At lunchtime, with the sun shining on the town of 6,699 people in the Arctic capital of a sprawling territory, Madeleine Redfern, mayor of Iqaluit, Nunavut, slings her swimsuit over her shoulder.
As she walks to her winter workout, her breath turns into cold silvery clouds and snow crunches underfoot. At the local recreation centre Mayor Redfern shrugs off heavy clothes, slips into her one-piece and into a tiny blue pool.
These swimming sessions are the 44-year-old’s way of dealing with her own and the community’s efforts to lead a healthy lifestyle, defined by a harsh environment and isolation. But by adapting to the challenges of the North she wonders: Can a workout feel effortless, but yield effective results?
“Eat well and exercise regularly so that I have energy to maintain a busy schedule and be healthy and feel good about myself. I find exercise important as a stress reliever.”
“At noon three to four times a week I swim front crawl for 20 minutes. Swimming is a soft aerobic exercise and the water acts as resistance.
“My goal is to increase the number of lengths I do. When I’m restarting a routine after time away on business, I start with 20 laps, and then build up laps at each session. I use the public pool; it’s the one facility used the most, but it has limited capacity. It was built in the ’70s and it’s smaller than a pool in many high-rises. It’s 12 strokes from one end to the other.
“When I travel south I bring my swimsuit, but I can’t always swim. My favourite thing is to walk the streets to clear my mind, get fresh air, and see the city I’m in.
“In Ottawa I did downhill skiing, skating, volleyball. Now back at home, sports are offered through the school gym and soon we’ll have a soccer turf. But when it’s minus 47 degrees the cold is brutal, so most activities are indoors, and then programs shut down over the summer.”
“I purchased some skates and cross-country ski equipment because I want to take advantage of public skating and when the spring comes I want to ski on our bay.”

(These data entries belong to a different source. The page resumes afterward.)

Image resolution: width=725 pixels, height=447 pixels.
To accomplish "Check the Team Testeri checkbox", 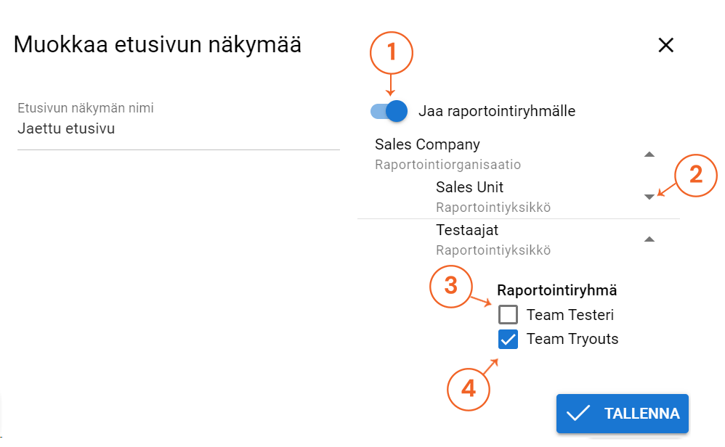I will (508, 315).
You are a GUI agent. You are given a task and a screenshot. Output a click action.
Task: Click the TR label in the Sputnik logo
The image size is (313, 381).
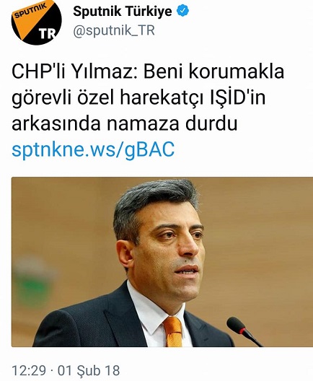point(47,34)
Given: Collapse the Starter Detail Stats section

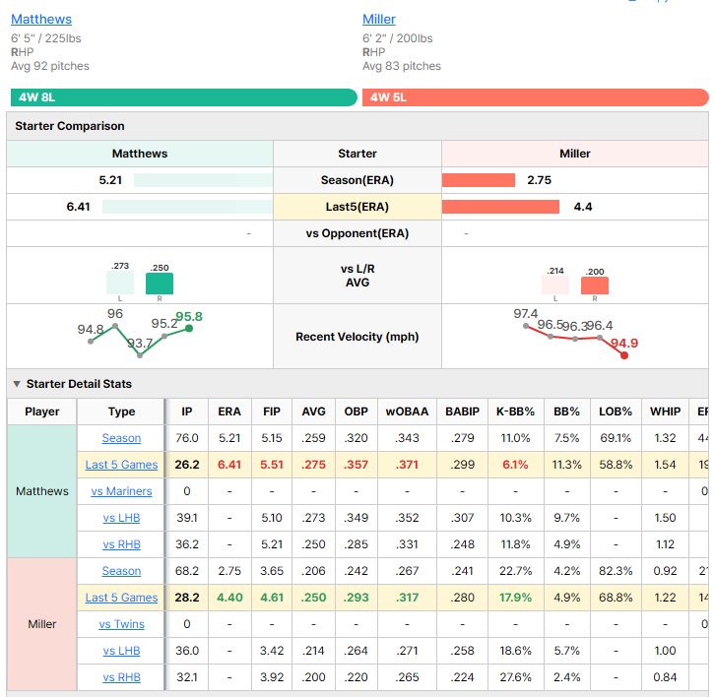Looking at the screenshot, I should tap(17, 384).
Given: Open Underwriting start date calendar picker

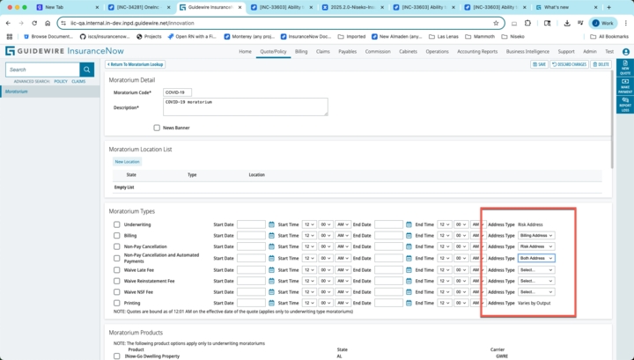Looking at the screenshot, I should coord(272,224).
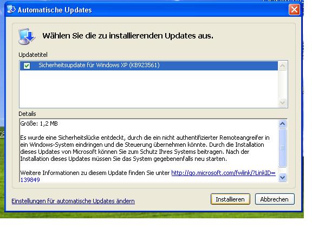The width and height of the screenshot is (312, 234).
Task: Click the Wählen Sie die zu installierenden Updates heading
Action: (x=128, y=36)
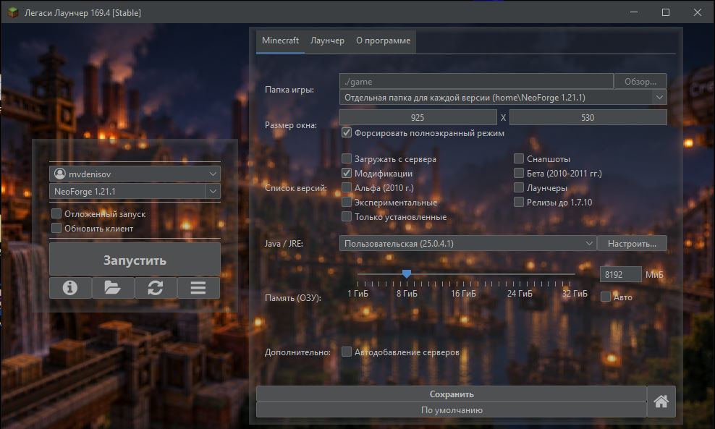Click the account avatar icon next to mvdenisov

click(x=60, y=174)
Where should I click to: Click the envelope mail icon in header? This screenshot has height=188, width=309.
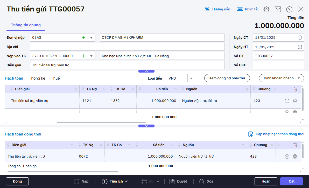click(278, 9)
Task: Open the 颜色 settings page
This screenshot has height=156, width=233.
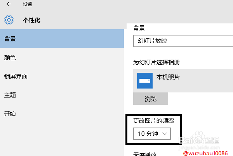Action: [10, 58]
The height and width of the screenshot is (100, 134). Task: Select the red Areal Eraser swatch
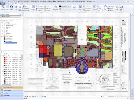tap(4, 38)
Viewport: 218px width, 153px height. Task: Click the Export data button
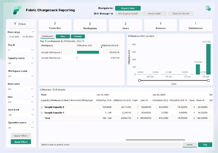(x=128, y=8)
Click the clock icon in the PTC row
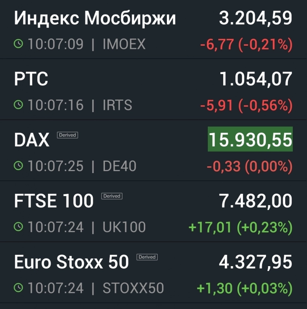This screenshot has width=307, height=309. (x=19, y=105)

“I want to resume some of the activities I used to do like badminton and aquafit, if you are overweight the water’s buoyancy is supportive and you can use the resistance as much as you can.
“That’s why we’re pushing for a new and larger pool because we recognize people in our community need programs that make it easier to get active. The number of children who want to swim is wonderful and surprising and swimming is not prohibitive in price in the same sense as hockey gear..”
“My diet is predominantly meat and fish based; the 100-mile diet here is different. I eat caribou, fish, whale, polar bear, walrus, seal – one’s diet is influenced by food available.
“Food from the south, chicken, pork, beef, vegetables and fruits, that are flown in daily are expensive. I shop for non-perishable foods – tinned corn, applesauce, tinned tomatoes, mayo and ketchup – once a year and ship them up and supplement them with milk, eggs, and produce.
“When I travel, the biggest item I take back with me is food. I’ll buy 12 pounds of butter, which is $3.27 versus $7 at home.
“Breakfast is coffee and a bowl of cereal or toast. Lunch is soup and a sandwich. For dinner I cook single-pot meals, but I might be cooking caribou heart with mashed garlic sweet potatoes, roasted Brussels sprouts. In cold winter months I make stews of chowder with local seafood: arctic char, turbot, clams, and shrimp.
“When I have meetings during the night I cave in, pop over to the local shawarma joint. We have limited fast food, there’s no McDonald’s, no KFC or Subways. Some people are living in poverty so they do buy processed foods; pop and chips are cheaper than milk, bread, cheese, and produce.
“I enjoy being active. I find it’s harder to sleep and unwind; it’s good for my physical and psychological well-being.”
“None. The reason is when I exercise I’m trying to clear my mind or process information, so music is a distraction.”
“Travel is disruptive to having a regular exercise schedule. In the fall I travel every week. Also I get consumed by distractions: phone calls, meetings and a workday filled with new things coming out.”
Because men and women older than 30 must resistance-train to keep fat-burning muscle mass and increase their metabolism, Barrie Shepley, founder of personalbest.ca, offers two ways the mayor can enhance muscle, strength and energy.
“With inexpensive and easy-to-carry resistance tubing, the mayor can do a muscular conditioning program at her house, on the pool deck after swimming, or in a hotel room: Do two to three sets of 15 reps of bicep curls, triceps extensions, and then push-ups and two different core exercises that don’t need any equipment.”
Mr. Shepley adds, “Madeleine should consider an energy bar mid-afternoon or a protein drink to ensure that she does not become too hungry, and also keep enough protein in her diet to maintain (or grow) some muscle.”
This interview has been condensed and edited.